When writing a novel a writer should create living people; people, not characters. A character is a caricature.
— Ernest Hemingway, from Death in the Afternoon

 

February 2

Characters

I have to know my character thoroughly before I start, and know how he’d act in every situation. If I am writing about Mr. Tidwinkle’s golf game, I must also know how he would act when drunk, or at a bachelor dinner, or in the bathtub or in bed — and it must all be very real and ordinary.

— J. D. Salinger, to journalist Shirley Ardman in New York1941

 

Motivation plays a big part in determining character. Right now: list 10 things your character wants. Now list 10 things he/she doesn’t want.

 

February 3

Characters

Some of my favorite shows are ones where the characters are vile and human and flawed. That’s what makes me want to keep watching a show, not writers telling me how to feel about characters.

Tatiana Maslany, Canadian actress

 

February 2

Characters

I try to create sympathy for my characters, then turn the monsters loose.
— Stephen King, from Bare Bones: Conversations on Terror

Here’s a tip I got from Cynthia Leitich Smith at a Highlights whole novel workshop: look through magazines or on-line for images that best fit your character, print/cut them out and tape them up at your writing desk or keep them in a folder labeled characters.

February 3

Getting Started

Start writing, no matter what. The water does not flow until the faucet is turned on.
Louis L’Amour

 

February 4

Writers in Action

John Cheever wrote some of his early stories in his underwear. Hemingway is said to have written some of his fiction while standing up. Thomas Wolfe reportedly wrote parts of his voluminous novels while leaning over the top of a refrigerator.
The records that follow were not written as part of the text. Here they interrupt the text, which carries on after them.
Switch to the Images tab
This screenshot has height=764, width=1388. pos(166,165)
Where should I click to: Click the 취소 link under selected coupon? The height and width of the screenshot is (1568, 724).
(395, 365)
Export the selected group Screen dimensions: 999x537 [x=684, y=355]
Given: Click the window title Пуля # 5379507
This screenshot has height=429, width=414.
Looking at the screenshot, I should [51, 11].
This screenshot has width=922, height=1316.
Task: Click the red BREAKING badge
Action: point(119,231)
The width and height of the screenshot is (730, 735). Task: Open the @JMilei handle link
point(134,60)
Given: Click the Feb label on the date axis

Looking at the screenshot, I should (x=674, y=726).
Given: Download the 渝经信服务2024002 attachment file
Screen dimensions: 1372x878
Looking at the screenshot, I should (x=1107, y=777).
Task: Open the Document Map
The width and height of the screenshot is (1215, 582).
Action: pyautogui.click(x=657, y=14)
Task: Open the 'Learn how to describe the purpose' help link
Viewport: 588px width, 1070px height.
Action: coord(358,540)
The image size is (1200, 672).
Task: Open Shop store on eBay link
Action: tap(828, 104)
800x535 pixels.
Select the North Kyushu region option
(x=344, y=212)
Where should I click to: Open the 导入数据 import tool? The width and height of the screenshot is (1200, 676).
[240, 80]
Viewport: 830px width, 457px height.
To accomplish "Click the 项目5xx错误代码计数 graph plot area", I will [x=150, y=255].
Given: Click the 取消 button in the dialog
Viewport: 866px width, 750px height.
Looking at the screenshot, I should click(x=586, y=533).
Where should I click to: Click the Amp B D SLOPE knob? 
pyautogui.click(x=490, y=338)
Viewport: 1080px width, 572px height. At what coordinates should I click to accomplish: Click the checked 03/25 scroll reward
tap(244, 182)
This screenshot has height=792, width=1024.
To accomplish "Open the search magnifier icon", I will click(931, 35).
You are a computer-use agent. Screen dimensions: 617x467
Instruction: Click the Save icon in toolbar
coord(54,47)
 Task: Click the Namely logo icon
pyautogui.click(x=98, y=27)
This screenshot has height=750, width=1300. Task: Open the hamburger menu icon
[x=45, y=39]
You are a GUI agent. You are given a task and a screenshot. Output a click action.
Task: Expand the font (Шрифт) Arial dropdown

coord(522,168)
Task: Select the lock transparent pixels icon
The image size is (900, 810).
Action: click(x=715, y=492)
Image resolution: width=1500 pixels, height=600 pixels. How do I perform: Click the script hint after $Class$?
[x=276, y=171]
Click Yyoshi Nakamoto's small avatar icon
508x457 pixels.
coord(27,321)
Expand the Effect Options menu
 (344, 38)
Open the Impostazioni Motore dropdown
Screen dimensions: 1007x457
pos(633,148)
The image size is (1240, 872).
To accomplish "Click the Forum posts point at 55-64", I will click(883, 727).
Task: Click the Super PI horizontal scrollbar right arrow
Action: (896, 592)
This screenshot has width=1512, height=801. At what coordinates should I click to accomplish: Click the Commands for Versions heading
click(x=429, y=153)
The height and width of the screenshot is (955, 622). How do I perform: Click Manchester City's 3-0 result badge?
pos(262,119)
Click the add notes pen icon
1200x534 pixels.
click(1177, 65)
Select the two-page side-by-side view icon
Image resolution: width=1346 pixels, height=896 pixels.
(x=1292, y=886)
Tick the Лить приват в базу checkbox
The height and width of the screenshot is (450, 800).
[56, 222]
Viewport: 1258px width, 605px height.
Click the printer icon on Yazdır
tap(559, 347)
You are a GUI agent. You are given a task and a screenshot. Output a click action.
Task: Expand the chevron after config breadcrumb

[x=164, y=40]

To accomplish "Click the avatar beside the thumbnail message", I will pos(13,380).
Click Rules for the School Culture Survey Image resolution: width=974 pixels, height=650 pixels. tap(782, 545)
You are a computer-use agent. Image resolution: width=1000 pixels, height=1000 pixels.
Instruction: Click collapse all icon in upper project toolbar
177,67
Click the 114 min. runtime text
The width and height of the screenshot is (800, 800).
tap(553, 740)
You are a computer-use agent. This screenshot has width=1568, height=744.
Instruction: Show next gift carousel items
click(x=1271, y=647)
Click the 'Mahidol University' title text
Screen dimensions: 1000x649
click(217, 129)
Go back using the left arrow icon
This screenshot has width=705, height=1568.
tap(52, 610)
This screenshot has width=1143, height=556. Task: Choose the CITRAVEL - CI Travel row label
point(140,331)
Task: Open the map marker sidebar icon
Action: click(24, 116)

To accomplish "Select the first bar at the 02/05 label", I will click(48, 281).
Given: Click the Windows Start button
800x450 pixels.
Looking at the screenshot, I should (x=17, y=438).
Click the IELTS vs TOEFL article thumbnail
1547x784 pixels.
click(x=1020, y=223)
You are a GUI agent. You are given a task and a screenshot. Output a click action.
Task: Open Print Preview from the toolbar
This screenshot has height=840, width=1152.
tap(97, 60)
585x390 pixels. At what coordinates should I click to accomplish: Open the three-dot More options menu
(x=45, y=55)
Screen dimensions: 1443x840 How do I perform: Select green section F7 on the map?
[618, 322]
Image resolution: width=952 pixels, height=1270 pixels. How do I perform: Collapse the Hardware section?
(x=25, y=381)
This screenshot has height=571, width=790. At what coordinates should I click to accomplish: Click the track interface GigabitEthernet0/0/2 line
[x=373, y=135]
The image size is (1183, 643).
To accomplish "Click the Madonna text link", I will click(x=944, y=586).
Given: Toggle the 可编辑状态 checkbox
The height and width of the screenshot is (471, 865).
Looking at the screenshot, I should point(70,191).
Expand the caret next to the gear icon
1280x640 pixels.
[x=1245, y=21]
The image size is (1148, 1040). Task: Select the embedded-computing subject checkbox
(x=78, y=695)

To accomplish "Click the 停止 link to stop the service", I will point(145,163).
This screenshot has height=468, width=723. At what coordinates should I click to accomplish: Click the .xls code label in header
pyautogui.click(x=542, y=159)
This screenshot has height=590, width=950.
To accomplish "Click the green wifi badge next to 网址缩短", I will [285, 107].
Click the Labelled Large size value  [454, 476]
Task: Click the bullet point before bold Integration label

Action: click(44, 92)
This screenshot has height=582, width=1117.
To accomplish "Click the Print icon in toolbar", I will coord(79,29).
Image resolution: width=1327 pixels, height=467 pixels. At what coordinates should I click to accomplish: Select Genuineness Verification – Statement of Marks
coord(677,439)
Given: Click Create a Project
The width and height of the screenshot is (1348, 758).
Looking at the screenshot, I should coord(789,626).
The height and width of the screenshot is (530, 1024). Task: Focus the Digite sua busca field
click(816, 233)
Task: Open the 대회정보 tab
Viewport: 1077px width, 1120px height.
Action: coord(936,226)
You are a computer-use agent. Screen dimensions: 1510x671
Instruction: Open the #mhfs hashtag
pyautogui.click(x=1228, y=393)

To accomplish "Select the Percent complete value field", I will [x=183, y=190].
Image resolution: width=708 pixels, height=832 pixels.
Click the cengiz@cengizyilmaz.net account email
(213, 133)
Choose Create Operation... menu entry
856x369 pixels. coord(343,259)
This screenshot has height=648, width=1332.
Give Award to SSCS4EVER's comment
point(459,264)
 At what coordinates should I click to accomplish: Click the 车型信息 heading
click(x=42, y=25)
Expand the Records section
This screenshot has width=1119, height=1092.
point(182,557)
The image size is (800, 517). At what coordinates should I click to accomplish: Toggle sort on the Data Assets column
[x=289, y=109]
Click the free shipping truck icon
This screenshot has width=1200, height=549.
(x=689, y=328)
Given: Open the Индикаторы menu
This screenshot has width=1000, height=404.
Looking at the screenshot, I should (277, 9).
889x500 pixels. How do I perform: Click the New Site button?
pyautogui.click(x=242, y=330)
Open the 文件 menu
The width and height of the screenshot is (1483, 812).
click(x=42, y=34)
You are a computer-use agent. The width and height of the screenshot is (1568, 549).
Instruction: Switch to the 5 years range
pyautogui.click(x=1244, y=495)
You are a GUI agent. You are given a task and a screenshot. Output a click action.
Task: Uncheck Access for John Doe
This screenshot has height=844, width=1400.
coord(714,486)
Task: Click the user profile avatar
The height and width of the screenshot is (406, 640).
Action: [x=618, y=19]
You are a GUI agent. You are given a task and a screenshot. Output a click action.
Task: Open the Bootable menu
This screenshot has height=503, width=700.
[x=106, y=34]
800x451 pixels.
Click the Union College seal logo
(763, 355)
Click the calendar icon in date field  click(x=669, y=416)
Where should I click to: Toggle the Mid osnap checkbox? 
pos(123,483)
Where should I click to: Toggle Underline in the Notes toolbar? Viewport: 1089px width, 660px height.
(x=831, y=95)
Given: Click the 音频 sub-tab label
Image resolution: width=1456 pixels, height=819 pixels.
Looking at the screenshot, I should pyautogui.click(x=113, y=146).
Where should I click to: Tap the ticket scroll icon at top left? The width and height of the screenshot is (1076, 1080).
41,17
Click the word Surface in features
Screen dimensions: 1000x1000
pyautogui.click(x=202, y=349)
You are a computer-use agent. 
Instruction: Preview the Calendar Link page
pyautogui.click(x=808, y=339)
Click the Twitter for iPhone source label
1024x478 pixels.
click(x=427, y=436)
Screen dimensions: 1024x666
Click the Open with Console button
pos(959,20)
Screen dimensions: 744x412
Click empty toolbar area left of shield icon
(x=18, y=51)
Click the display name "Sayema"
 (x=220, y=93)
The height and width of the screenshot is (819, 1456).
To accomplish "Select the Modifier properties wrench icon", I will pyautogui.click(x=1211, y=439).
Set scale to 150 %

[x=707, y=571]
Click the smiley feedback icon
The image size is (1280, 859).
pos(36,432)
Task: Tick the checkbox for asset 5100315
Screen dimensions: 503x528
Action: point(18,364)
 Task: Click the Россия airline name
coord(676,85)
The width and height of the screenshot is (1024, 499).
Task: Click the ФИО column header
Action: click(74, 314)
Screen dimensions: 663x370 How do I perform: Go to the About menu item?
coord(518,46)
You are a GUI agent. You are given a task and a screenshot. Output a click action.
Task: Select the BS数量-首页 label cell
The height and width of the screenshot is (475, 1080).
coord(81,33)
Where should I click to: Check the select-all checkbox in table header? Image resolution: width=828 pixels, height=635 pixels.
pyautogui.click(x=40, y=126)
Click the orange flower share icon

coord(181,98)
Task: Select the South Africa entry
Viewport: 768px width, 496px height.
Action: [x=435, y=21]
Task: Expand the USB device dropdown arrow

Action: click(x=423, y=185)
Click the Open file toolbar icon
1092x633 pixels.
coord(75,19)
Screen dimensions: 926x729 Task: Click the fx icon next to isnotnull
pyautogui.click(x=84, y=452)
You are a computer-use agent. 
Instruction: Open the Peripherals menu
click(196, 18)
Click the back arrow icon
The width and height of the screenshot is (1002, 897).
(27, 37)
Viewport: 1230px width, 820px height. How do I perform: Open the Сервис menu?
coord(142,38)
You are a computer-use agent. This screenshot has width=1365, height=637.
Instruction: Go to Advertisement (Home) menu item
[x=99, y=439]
Flannery O’Connor sat for two hours every day at a typewriter facing the back of a clothes dresser, so that in those last painful years, when she was dying of lupus, she’d have as close to nothing as possible to look at while she wrote her stories about sin.

― Kent Haruf, New York Times, “Writers on Writing”

 

February 5

It’s Hard

That which does not kill us makes us stronger.
Friedrich Nietzsche

 

February 6

It’s Hard

A blank piece of paper is God’s way of telling us how hard it is to be God.
― Sidney Sheldon

 

February 7

Rejection

It’s a shame publishers send rejection slips. Writers should get something more substantial than a slip that amounts to a pile of confetti. Publishers should send something heavier. Editors should send out rejection bricks, so at the end of a lot of years, you would have something to show besides a wheelbarrow of rejection slips. Instead you could have enough bricks to build a house.
Jerry Spinelli

 

Check out the book titled Rotten Rejections, a collection of real letters sent by editors rejecting now famous authors. “It is impossible to sell animal stories...” (Animal Farm, George Orwell, 1945); “We are not interested in science fiction which deals with negative utopias.” (Carrie, Stephen King, early 1970s); John Knowles, A Separate Peace, was dismissed out of hand as being embarrassingly overwrought.